Valeant Pharmaceuticals International has unveiled a partnership with Walgreens Boots Alliance to replace the mail-order pharmacy that had helped patients fill prescriptions for the company’s pricey skin and other drugs.
The company expects double-digit same store organic sales growth from its business next year, due to be mainly driven through volume.
Valeant’s practice of hiking prices on newly acquired drugs is now being examined by a special U.S. Senate subcommittee. The stock had previously closed at $94.14. The latest letter from Rep. Elijah Cummings is his third letter since August asking Mr. Pearson for the company’s pricing records.
The drug deal comes six weeks after the company had cut ties with specialty online pharmacy Philidor. Prices on affected drugs are expected to fall from five to 95 percent, the companies said.
Valeant shares leapt 15%. Cummings also requested a host of additional documents regarding the company’s compliance with federal securities laws. On the surface, that would seem like a negative for Valeant Pharmaceuticals, but it’s based on the 2015 sales by Walgreens.
In a statement, Pearson said, “We have listened to what the marketplace is saying and we’ve taken positive steps to respond”.

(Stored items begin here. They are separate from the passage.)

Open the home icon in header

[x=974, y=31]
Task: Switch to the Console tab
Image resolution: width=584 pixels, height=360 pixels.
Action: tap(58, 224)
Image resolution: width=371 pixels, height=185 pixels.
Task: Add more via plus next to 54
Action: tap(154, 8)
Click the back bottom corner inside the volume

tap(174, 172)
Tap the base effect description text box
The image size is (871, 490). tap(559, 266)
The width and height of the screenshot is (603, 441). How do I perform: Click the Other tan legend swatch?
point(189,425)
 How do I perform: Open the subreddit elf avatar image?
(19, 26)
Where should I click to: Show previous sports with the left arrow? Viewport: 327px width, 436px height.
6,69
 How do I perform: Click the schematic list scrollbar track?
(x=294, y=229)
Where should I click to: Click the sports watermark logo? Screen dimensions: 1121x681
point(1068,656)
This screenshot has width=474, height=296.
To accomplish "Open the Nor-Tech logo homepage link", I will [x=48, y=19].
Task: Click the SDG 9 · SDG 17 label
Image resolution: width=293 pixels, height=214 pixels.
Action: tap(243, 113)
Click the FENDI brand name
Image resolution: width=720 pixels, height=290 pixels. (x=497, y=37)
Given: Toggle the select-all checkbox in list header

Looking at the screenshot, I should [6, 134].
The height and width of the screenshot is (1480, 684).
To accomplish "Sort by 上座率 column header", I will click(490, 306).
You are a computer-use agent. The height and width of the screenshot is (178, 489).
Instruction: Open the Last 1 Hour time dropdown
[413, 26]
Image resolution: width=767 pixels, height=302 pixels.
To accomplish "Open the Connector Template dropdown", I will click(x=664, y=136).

“Investors were looking for a definitive track forward for Valeant (in a post-Philidor world) with its pharmacy and distribution strategy”, Umer Raffat, an analyst at Evercore ISI, wrote in a note to clients.
Valeant’s stock price is now impacted by the high degree of uncertainty created by the shutdown of Philidor and the corresponding investigation of allegations, recent political scrutiny of the pharmaceutical industry, negative press coverage of Valeant, and technical trading factors.
However, Pearson said a distribution deal with a prominent us drugstore chain, Walgreens, is a better arrangement than the one with Philidor, a low-profile company that distributed specialty drugs for Valeant. It has held a series of investor calls as it struggles to dispel the bad publicity it has suffered, following a damning report from short seller Citron Research, which had accused it of using Philidor to falsify revenue.
“Your refusal to provide any documents or witnesses is obstructing this congressional investigation and preventing a full understanding of your company’s suspect actions”, the letter states. The deal, which the drug maker said it would offer to some other pharmacies, includes plans to cut wholesale prices of Valeant’s branded prescription therapies in dermatology and ophthalmology by 10% starting in the first quarter of 2016.
Currently, Valeant has an average rating of “buy” and a consensus target price of $163.62. The stock shot up by more than 16.8% yesterday as a result, with many awaiting today’s investor conference with renewed hopes.